The estimations were made on the culture dependant free living rhizosphere microorganisms, and colonization of roots by AM fungi and the endophytes. Three groups of microorganisms, viz. bacteria, actinomycetes and fungi were enumerated, using the serial dilution technique. TY agar, Actinomycetes agar and Potato dextrose agar were used for enumeration of bacteria, actinomycetes and fungi, respectively in year 2. Serially diluted plates were observed for colonies, after incubation at 25 °C for 1 week.

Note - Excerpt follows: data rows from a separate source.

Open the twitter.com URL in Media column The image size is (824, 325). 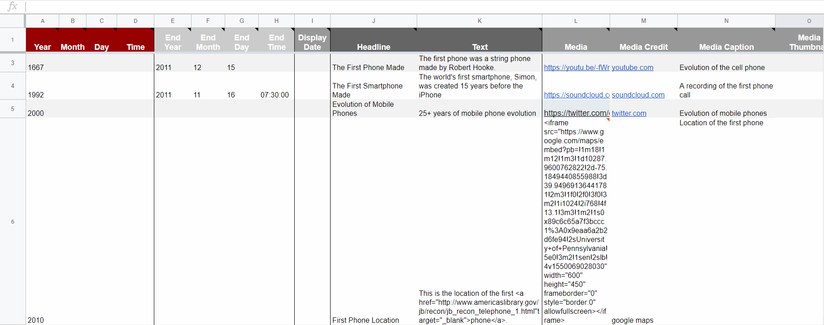click(x=576, y=113)
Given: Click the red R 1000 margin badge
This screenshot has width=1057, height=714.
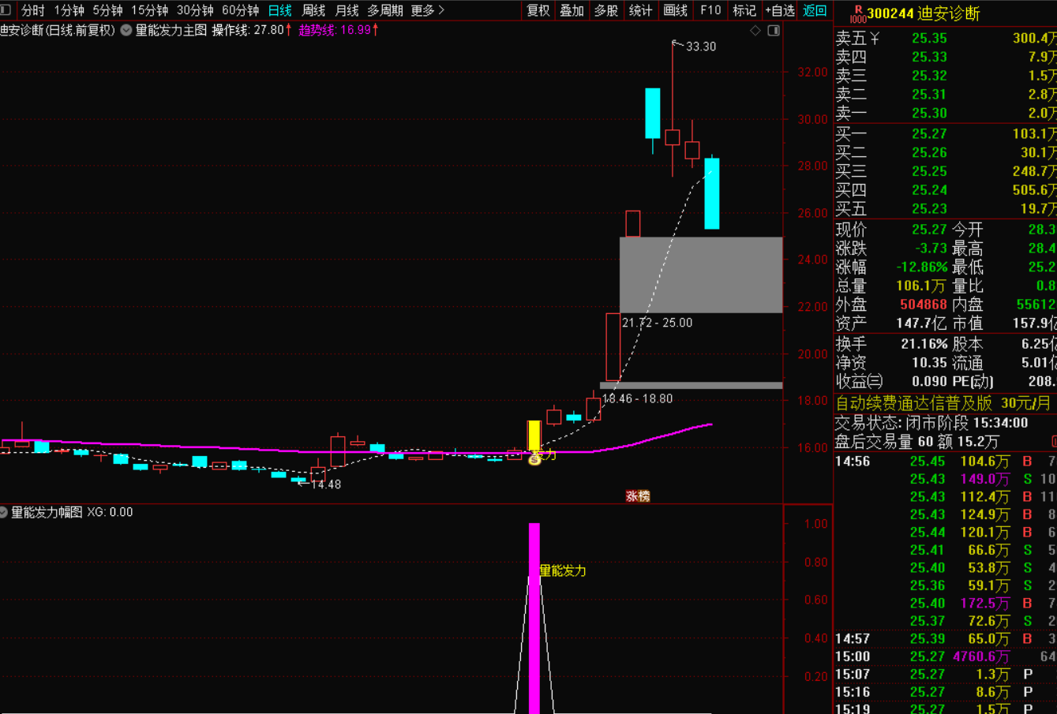Looking at the screenshot, I should pyautogui.click(x=857, y=14).
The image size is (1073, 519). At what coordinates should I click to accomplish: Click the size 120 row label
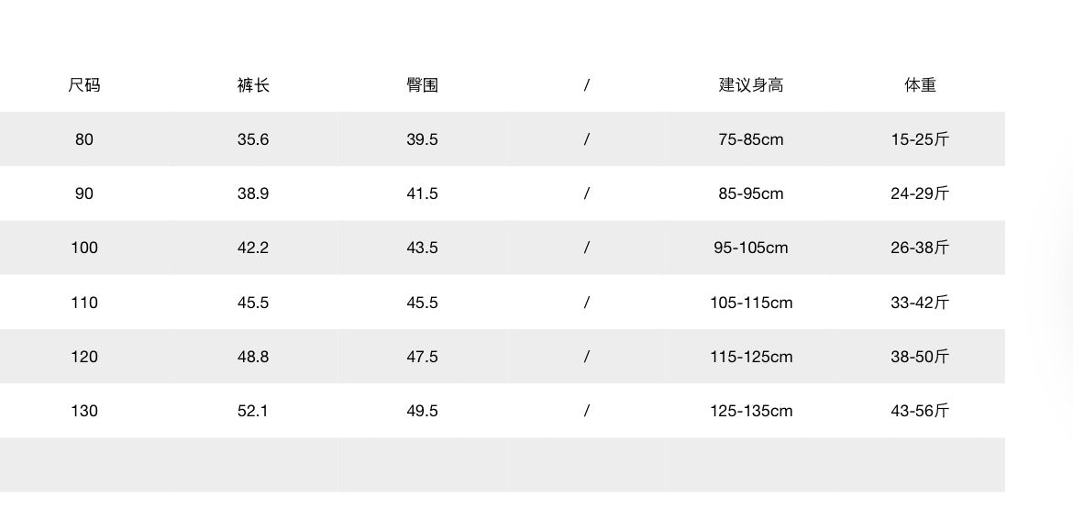(84, 357)
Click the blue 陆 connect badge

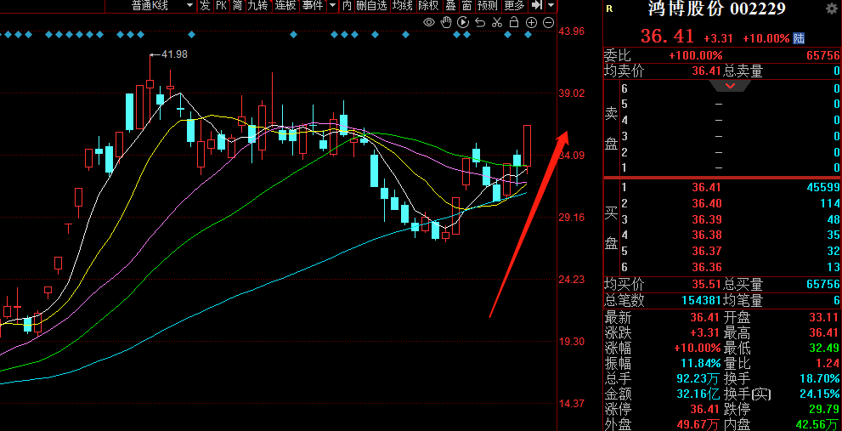pos(799,38)
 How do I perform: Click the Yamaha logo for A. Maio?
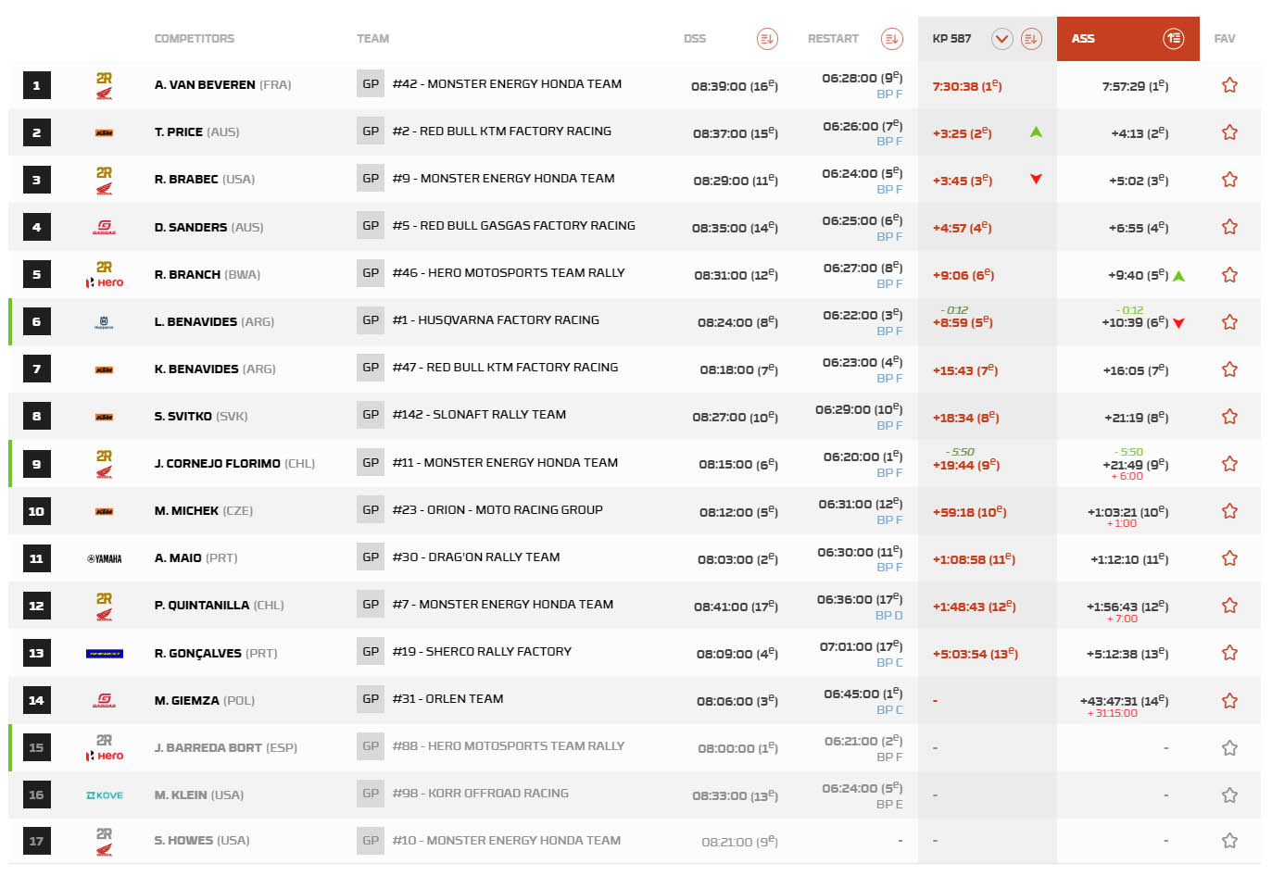(105, 558)
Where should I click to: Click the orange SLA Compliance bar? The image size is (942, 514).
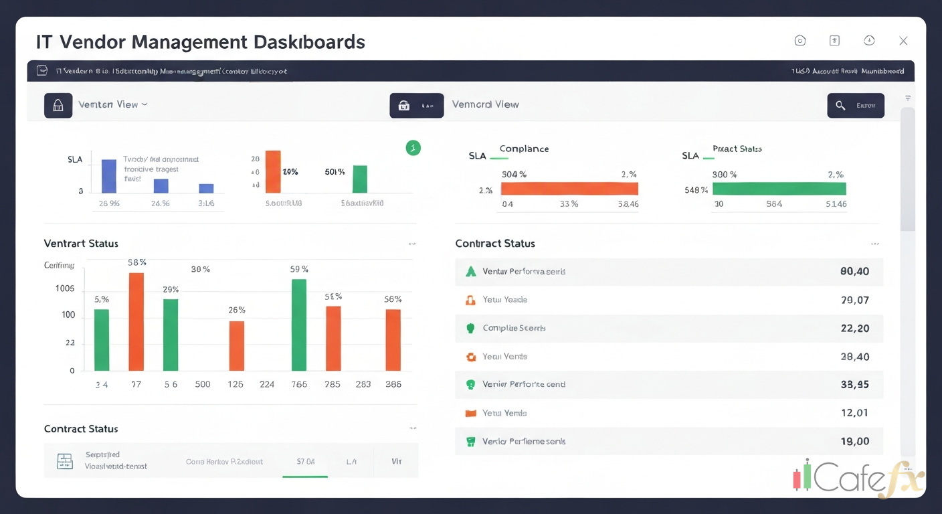pos(569,187)
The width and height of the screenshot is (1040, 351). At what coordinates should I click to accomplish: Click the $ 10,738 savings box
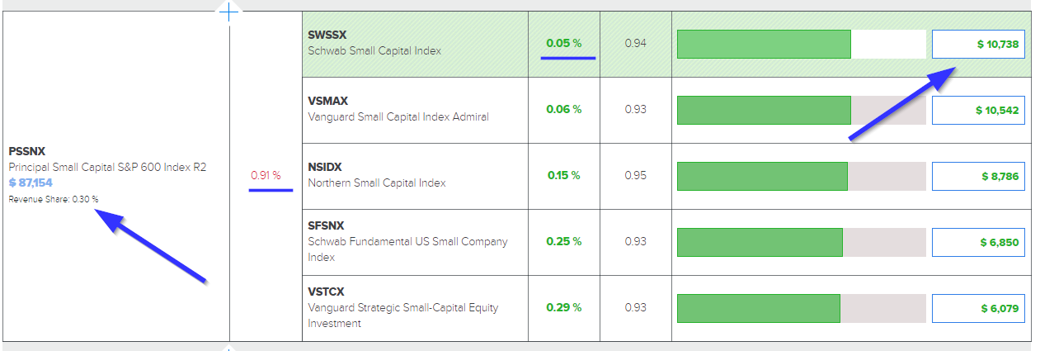978,45
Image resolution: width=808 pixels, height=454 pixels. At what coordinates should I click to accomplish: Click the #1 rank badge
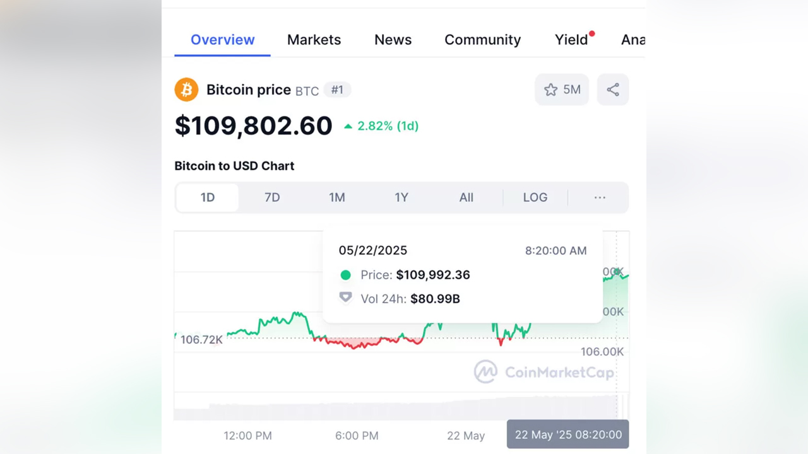click(x=338, y=90)
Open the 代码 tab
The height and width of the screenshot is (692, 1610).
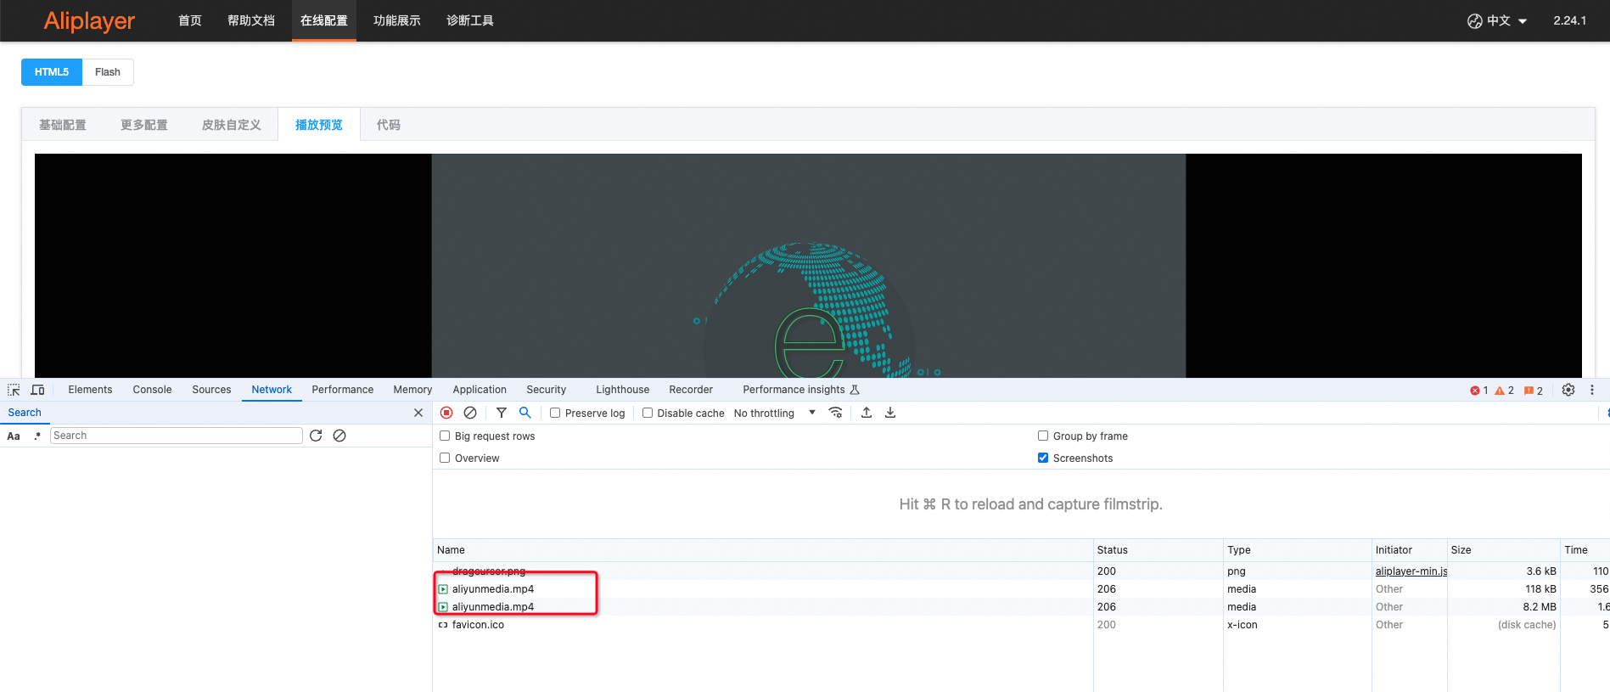[x=388, y=125]
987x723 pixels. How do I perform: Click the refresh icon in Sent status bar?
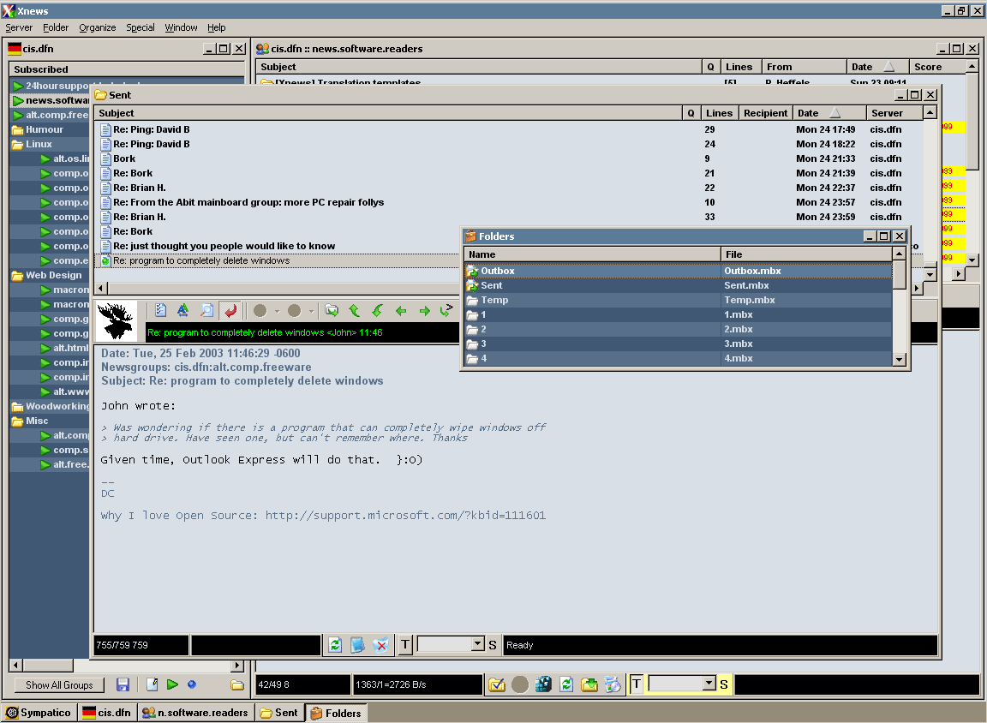(x=335, y=645)
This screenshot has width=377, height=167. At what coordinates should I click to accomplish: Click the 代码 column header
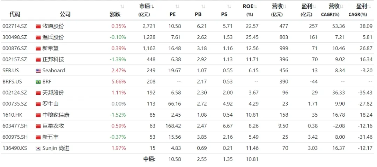pos(15,14)
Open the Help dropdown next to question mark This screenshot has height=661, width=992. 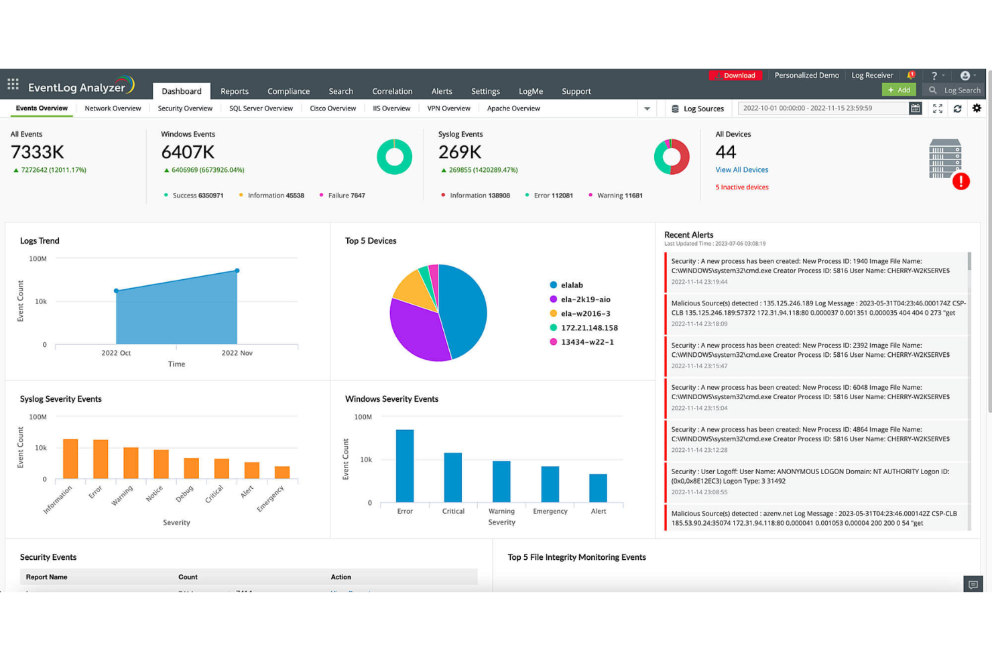936,75
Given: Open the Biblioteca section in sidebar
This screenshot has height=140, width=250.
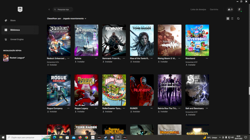Looking at the screenshot, I should (15, 30).
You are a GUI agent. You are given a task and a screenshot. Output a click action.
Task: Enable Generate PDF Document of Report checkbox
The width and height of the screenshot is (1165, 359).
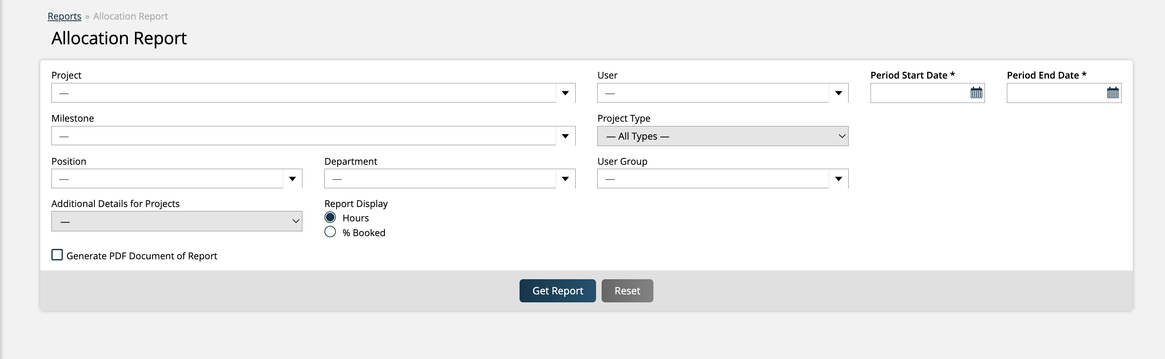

The root colonization studies by AM fungi and other endophytes were carried out at the time of flowering on ten randomly harvested plants. The roots were washed thoroughly with running tap water. Subsequently, the lateral roots were taken for observations on fungal colonization. Twenty-five (randomly taken from five control and five inoculated plots) root samples each were cut into pieces of 1 cm length, and treated with 10% KOH at 90 °C for 1 h, then washed with water to remove KOH and treated with alkaline H2O2 for 15 min. Afterwards H2O2 was removed by washings with water and the root samples were acidified with 1% HCl for 10 min. The HCl was drained, and the root samples were stained with 0.1% trypan blue at 90 °C for 30 min and observed under a microscope (Nikon-Optiphot 2, Japan). The number of AM and other endophytic fungi counted in the root samples were recorded, and the per cent AM colonization was calculated using the formula: number of positive root pieces x 100 / total number of root pieces observed. Observations were also recorded on endophytes in the same root segments and % colonization was calculated as for AM colonization.

2.8. Statistics

The excel program of Microsoft Windows 2003 professional was used to calculate means and standard deviations. ANOVA was performed to determine significant differences between control and inoculated plants.

 

3. Results

3.1. Plant growth parameters

Positive influence of B. subtilis NRRL B-30408 inoculation was recorded on the growth and yield parameters in all the crops, grown at three villages (only two crops at Bari). These results, along with the statistical analyses, are presented in Tables 2a-c; results found to be statistically significant (p<0.05%) have been marked by an asterisk. In case of Oryza sativa, in village Katarmal, shoot and root length, biomass and yield in inoculated plants was found to increase up to 8.2, 15.6, 22.9 and 6.6%, respectively, over control in Year 1. While in year 2 shoot and root length, biomass and yield increased up to 11.2, 14.4, 31.8 and 16.6%, over control. In village Panchgaon, shoot and root length, biomass and yield were found to increase up to 19.6, 18.7, 22.8 and 11.1%, respectively, in year 1. In Year 2, shoot and root length, biomass and yield increased up to 11.1, 24.4, 31.2 and 10.5%, respectively, over control. In village Bari, shoot and root length, biomass and yield increased up to 19.1, 17.4, 19.9 and 10.7% in Year 1, while in Year 2 shoot and root length and biomass and yield increased up to 11.9, 17.3, 38.5 and 10.0 %, respectively, over control (Table 2a).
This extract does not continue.